玉の輿を夢見た女、破産する⑤〜知らなかった「もう一つの道」〜
前回までのあらすじ:元夫の隠し子・度重なる嘘・膨らむ借金。気づけば家計は限界を迎え、私は「自己破産」という現実と向き合うことになった。
自己破産。
その4文字を、まさか自分の人生で口にする日が来るとは思ってもいなかった。
「玉の輿に乗る」と言い続けていた女が、破産する。
笑えない話のはずなのに、あまりのギャップに乾いた笑いしか出てこなかった。
弁護士を自分で探す余裕なんて、当時の私にはなかった。
見かねて助言をくれたのは、元夫の会社の社長だった。
社内恋愛から始まった結婚だったこともあり、
社長には昔から、可愛がってもらっていた。
「このままじゃまずい」と、知り合いの弁護士を紹介してくれたのだ。
藁にもすがる思いで、そのつながりを頼った。
話を聞いてもらうために、福岡まで飛んだ。
初めての弁護士事務所。
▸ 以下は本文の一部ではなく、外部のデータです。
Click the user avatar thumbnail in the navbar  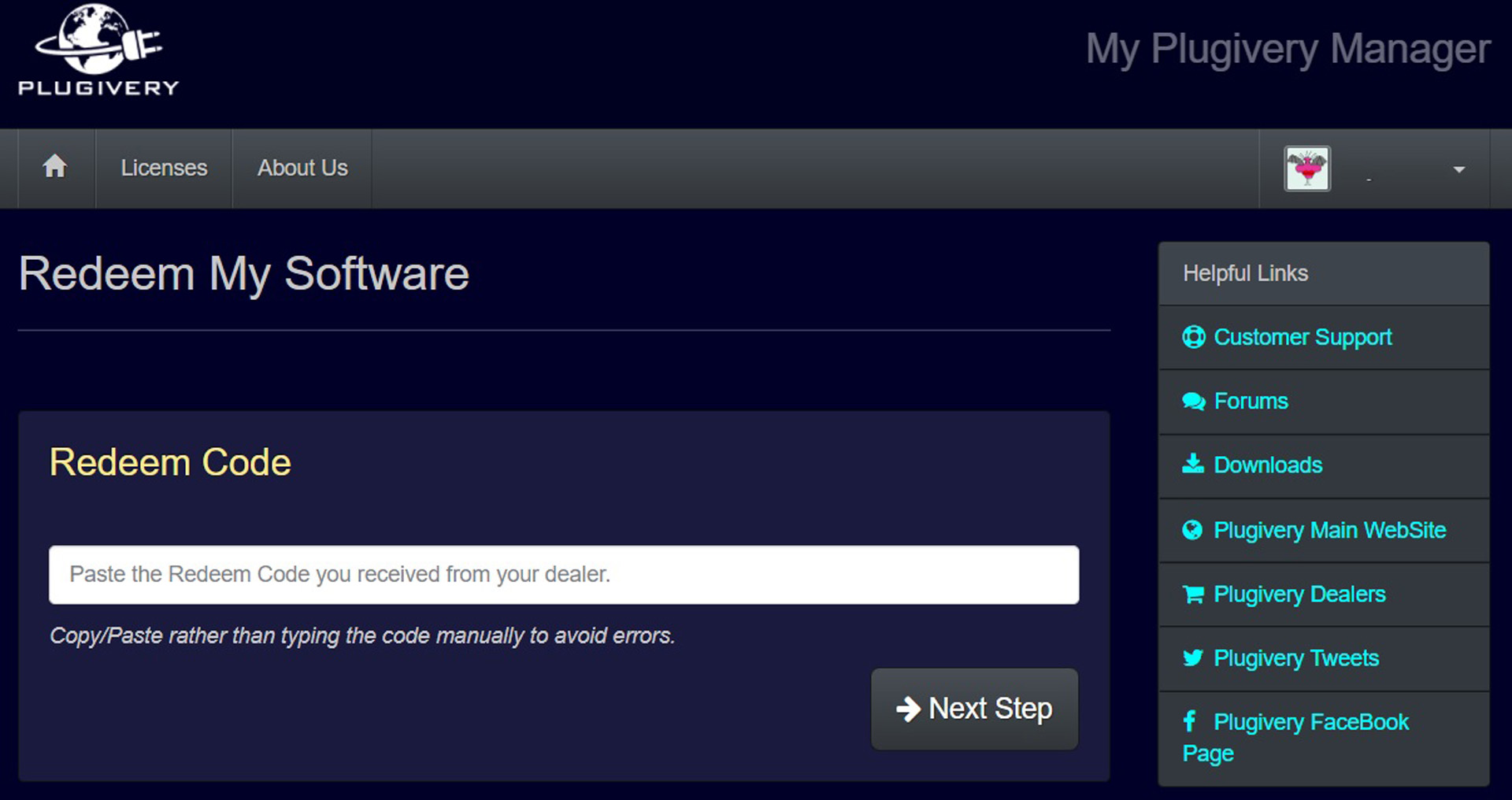click(x=1306, y=168)
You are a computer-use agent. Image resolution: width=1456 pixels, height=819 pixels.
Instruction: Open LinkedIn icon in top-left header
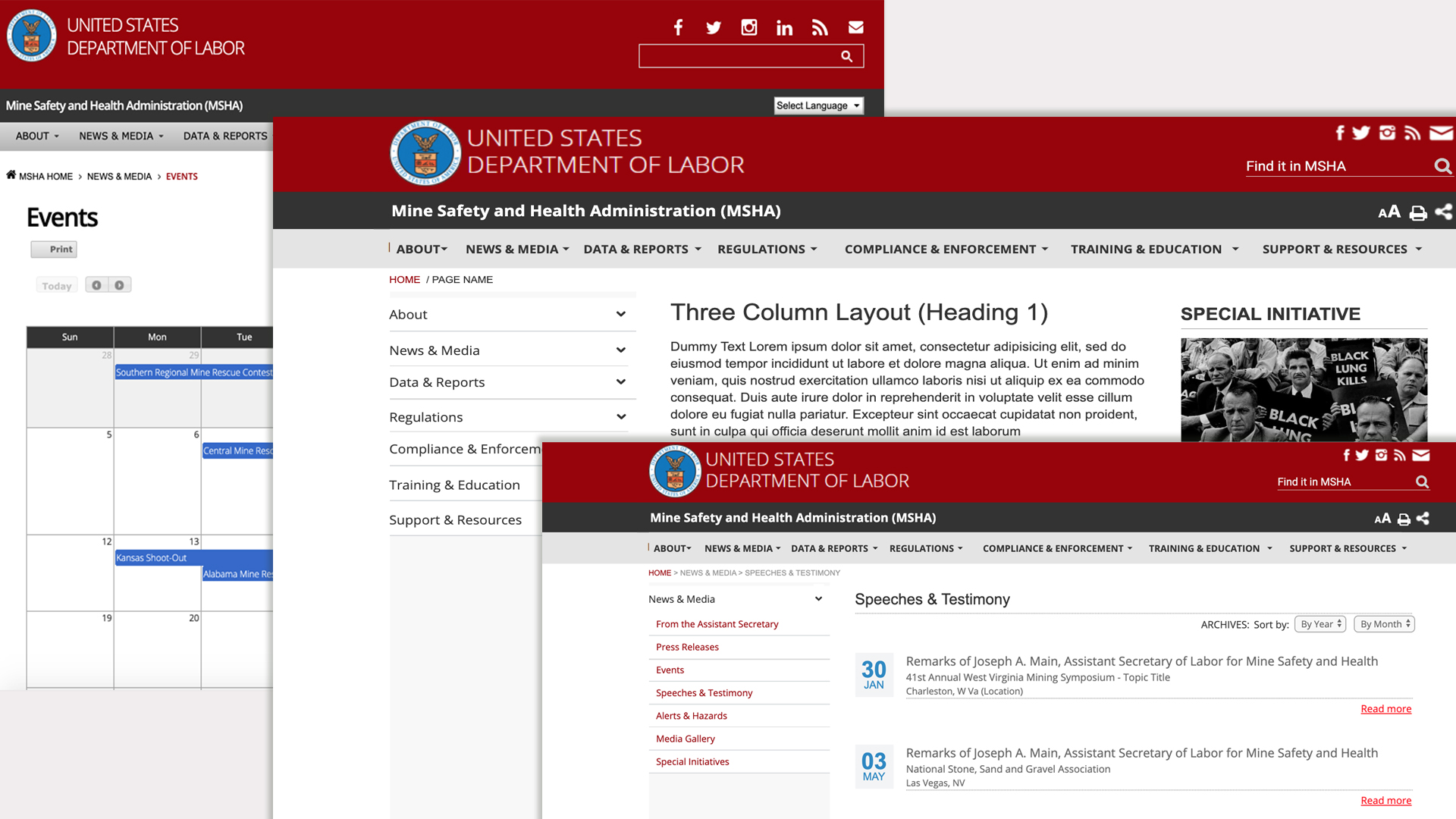[x=784, y=28]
緊張で手が震えていたのを覚えている。
そこで言われた言葉は、今でもはっきり覚えている。
「もう、何も払わなくていいですよ」
えっ、と思った。
督促状が来るたびに、なけなしのお金をかき集めて払っていた私にとって、
その一言は、目の前が真っ白になるくらいの衝撃だった。
そこから自己破産の手続きが進んでいった。
書類の準備、裁判所とのやり取り、免責が下りるまでの数ヶ月。
正直、内容の半分も理解しないまま、ただ流れに身を任せていた。
「とにかくこれで楽になれるなら」
その一心だった。
でも、後になって知ったことがある。
あの日、福岡の弁護士事務所で、 私は震える手でメモを取りながら、 実は大事なことを、ちゃんと聞けていなかった。
もし、あの時それを知っていたら。
今の私は、少し違っていたかもしれない。